X

We Got Banned From Facebook Because of Molly Soda’s Side-Boob


February 3, 2014 | Marina Galperina

This morning, ANIMAL staff collectively deliberated whether an artist’s self-portrait was appropriate for a lead image. Presumably, we overestimated the general public’s tolerance for side-boob.

We’re still following up on our story about a Chicago curator’s alleged “found art” exhibit of an “anonymous” artist, who we instantly recognized and proved to be the very non-anonymous Molly Soda. In fact, as I write this, the curator is finally answering our questions.

However, at some point today, someone — an enthusiastic vigilante or a troll with a personal vendetta — reported the lead image we posted on our Facebook page, the same lead image The Chicago Reader ran with their originally underreported story. Unlike The Chicago Reader, we even cropped out Molly Soda’s entire nude posterior for modesty’s sake, but alas… It was deemed in violation of Community Standards and removed. And now we’re banned from doing stuff on Facebook. UPDATE: Apparently, page access has been thankfully restored to some of our staff members after we deleted the offending item, but since I was the offending poster of very offensive pornographic pornography, I still don’t. See you on Twitter.

We were previously blocked for posting our photographs of paintings of screenshots of Addie Wagenknecht and Pablo Garcia‘s Venus Webcam  as it was mounted at the Eyebeam Art+Technology’s F.A.T. artist collective’s 5-year retrospective. We had some great discussions about internet censorship as it directly related to the artists’ practice and we thought we had learned our lesson in navigating Facebook’s relatively puritanical Community Standards.
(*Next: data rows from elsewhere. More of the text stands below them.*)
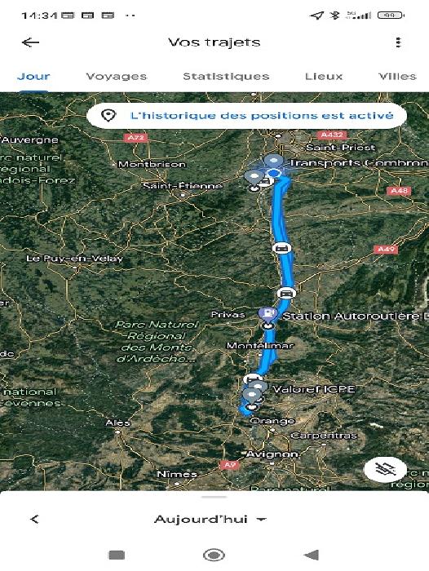Tap the Android recent apps square
Image resolution: width=429 pixels, height=571 pixels.
pos(117,555)
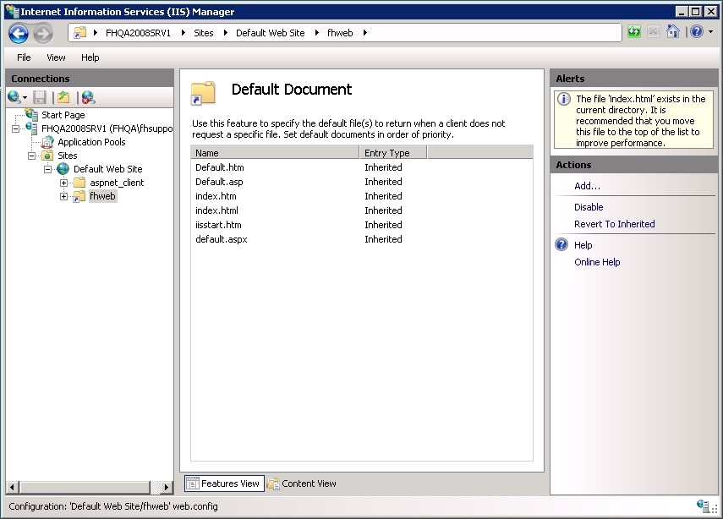Click the Add... action link
This screenshot has height=519, width=723.
[x=587, y=186]
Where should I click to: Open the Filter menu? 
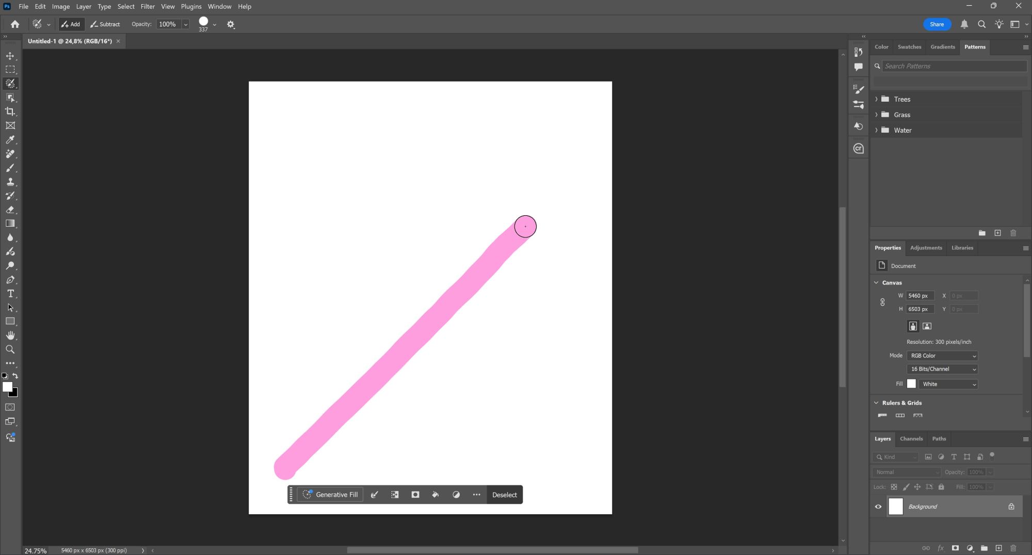point(148,7)
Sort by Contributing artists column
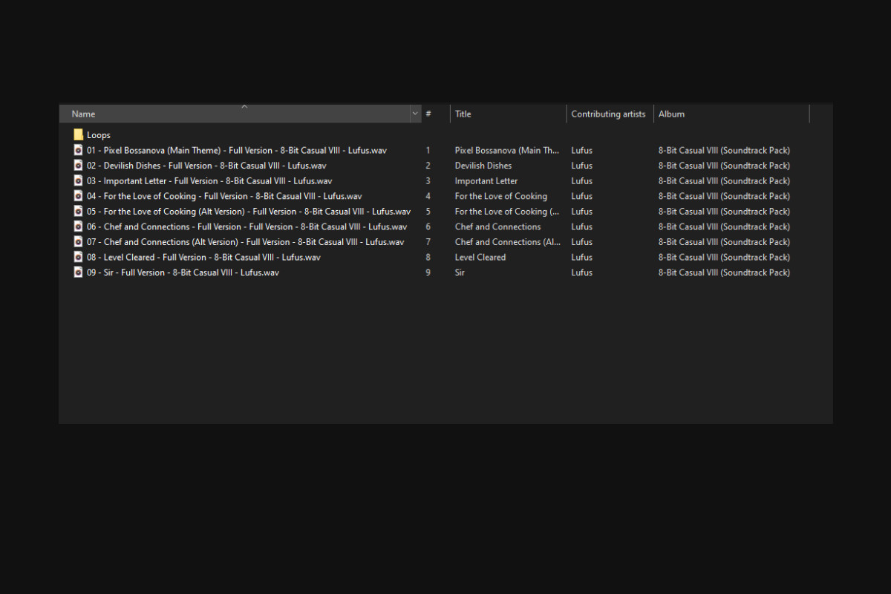This screenshot has width=891, height=594. (x=608, y=114)
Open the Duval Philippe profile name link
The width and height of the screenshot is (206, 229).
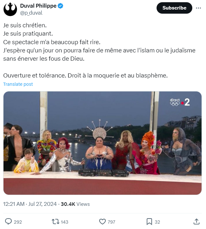coord(38,6)
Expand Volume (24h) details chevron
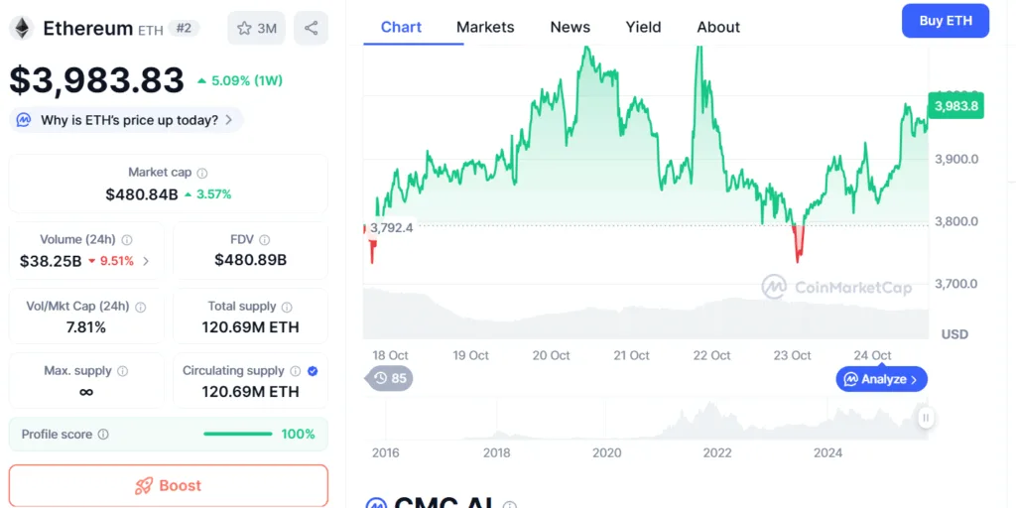 coord(147,261)
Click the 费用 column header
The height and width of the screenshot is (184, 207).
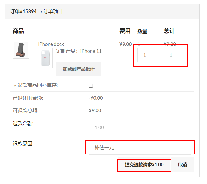pyautogui.click(x=125, y=31)
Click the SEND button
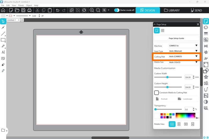Screen dimensions: 209x139 coord(196,10)
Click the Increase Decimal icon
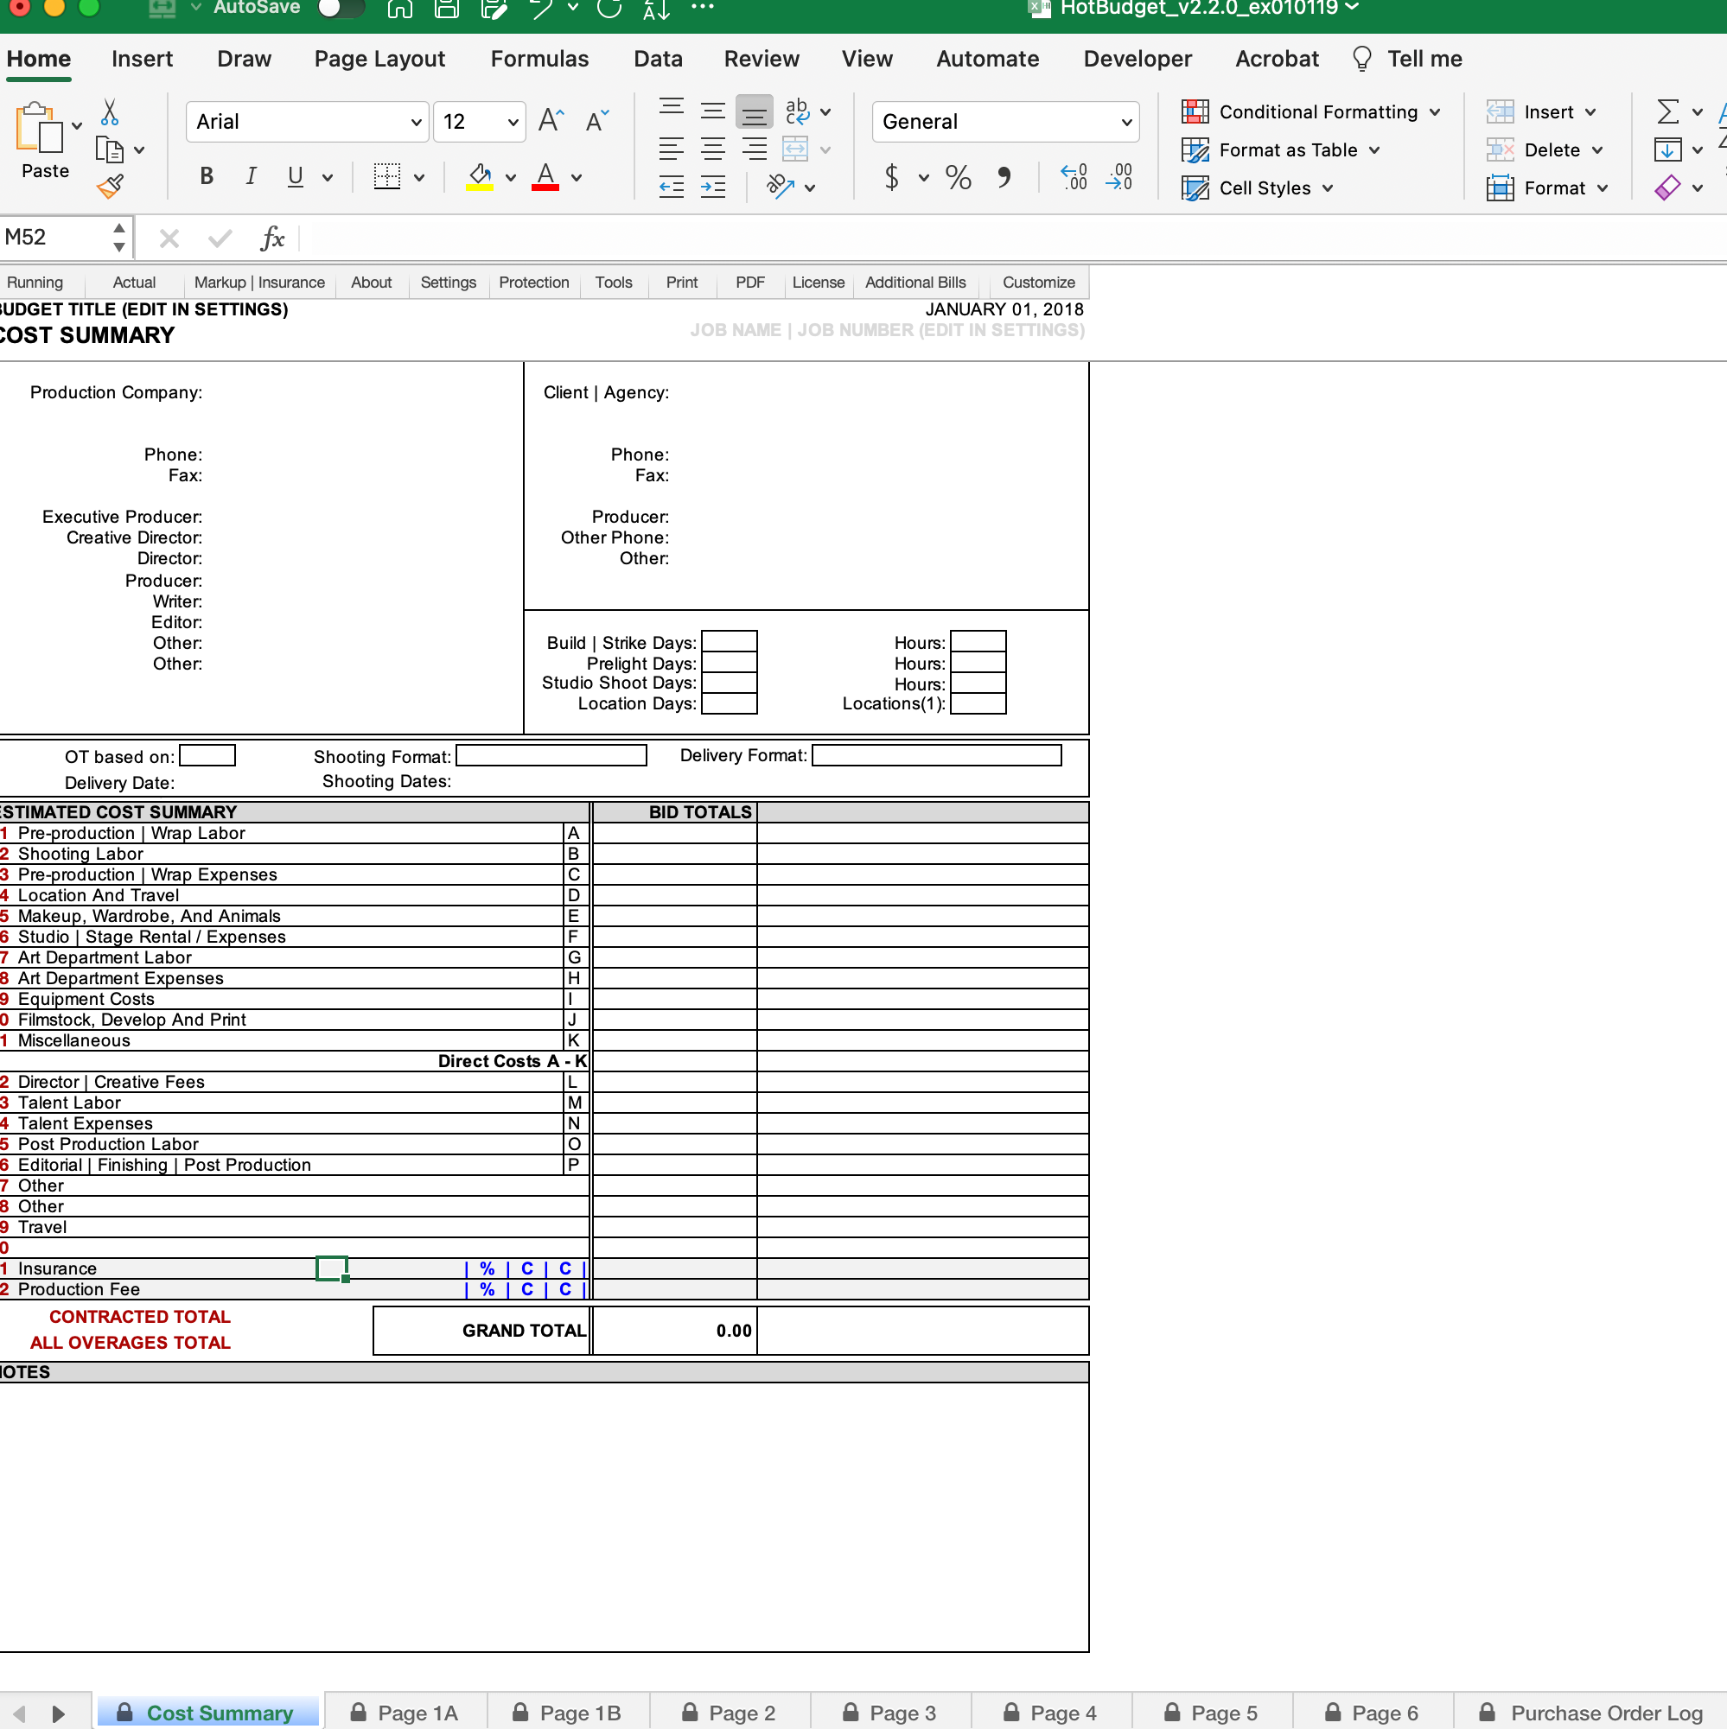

Facebook has a strict policy against the sharing of pornographic content and any explicitly sexual content where a minor is involved. We also impose limitations on the display of nudity. We aspire to respect people’s right to share content of personal importance, whether those are photos of a sculpture like Michelangelo’s David or family photos of a child breastfeeding.

We’re not sure what “aspire to” means, but we really didn’t think that just a few tiny pixels behind a heavy filter of hued lighting in an identified digital-born artist’s early non-pornographic non-explicit portfolio would be a violation of the terms. Is it? Really?

Robert Mapplethorpe is not sorry, but I’m sorry. Can I please get back to work now?